Place this Code node between your workflow trigger and the AI Agent node in a loop-back pattern, or as a sub-workflow tool wrapper that pre-validates every tool call before execution. When the spiral threshold is crossed, the Code node throws an error — n8n surfaces this as a workflow error, halting execution cleanly.

Failure mode 2: Sub-workflow recursion via "Execute Workflow" tool

n8n's most dangerous failure mode, and the hardest to detect from inside any single workflow.
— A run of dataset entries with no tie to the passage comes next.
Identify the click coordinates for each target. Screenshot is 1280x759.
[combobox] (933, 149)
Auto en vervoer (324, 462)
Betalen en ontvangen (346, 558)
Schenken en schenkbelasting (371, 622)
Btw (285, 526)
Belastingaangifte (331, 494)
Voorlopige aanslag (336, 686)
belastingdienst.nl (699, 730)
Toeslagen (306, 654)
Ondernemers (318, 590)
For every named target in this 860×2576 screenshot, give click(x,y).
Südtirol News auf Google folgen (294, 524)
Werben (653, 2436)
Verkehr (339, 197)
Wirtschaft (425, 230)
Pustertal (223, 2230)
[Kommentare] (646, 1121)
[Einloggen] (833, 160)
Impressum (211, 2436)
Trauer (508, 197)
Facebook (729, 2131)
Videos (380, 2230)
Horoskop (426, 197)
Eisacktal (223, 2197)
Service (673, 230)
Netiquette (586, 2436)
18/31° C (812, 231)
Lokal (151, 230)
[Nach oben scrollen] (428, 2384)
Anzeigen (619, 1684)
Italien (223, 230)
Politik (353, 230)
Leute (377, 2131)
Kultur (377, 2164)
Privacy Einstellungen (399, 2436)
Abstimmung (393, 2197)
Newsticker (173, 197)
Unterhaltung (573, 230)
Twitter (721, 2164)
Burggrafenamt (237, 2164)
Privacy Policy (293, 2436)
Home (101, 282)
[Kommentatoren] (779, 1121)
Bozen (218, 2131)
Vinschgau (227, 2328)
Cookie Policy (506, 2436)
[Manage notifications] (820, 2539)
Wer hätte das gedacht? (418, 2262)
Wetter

The AI Agent node can call an "Execute Workflow" tool, which triggers another n8n workflow as a sub-routine. If that sub-workflow also contains an AI Agent node — or triggers yet another sub-workflow — you get recursive execution with no built-in depth limit.

A real scenario: a research orchestrator agent calls an "expand topic" sub-workflow via an Execute Workflow tool. The expand-topic sub-workflow itself contains an AI Agent node that, when it can't find a satisfying answer, calls the same "expand topic" sub-workflow again. n8n will execute each nested trigger as a new workflow run — each with its own Max Iterations counter, its own billing, and no awareness of how deep the recursion has gone.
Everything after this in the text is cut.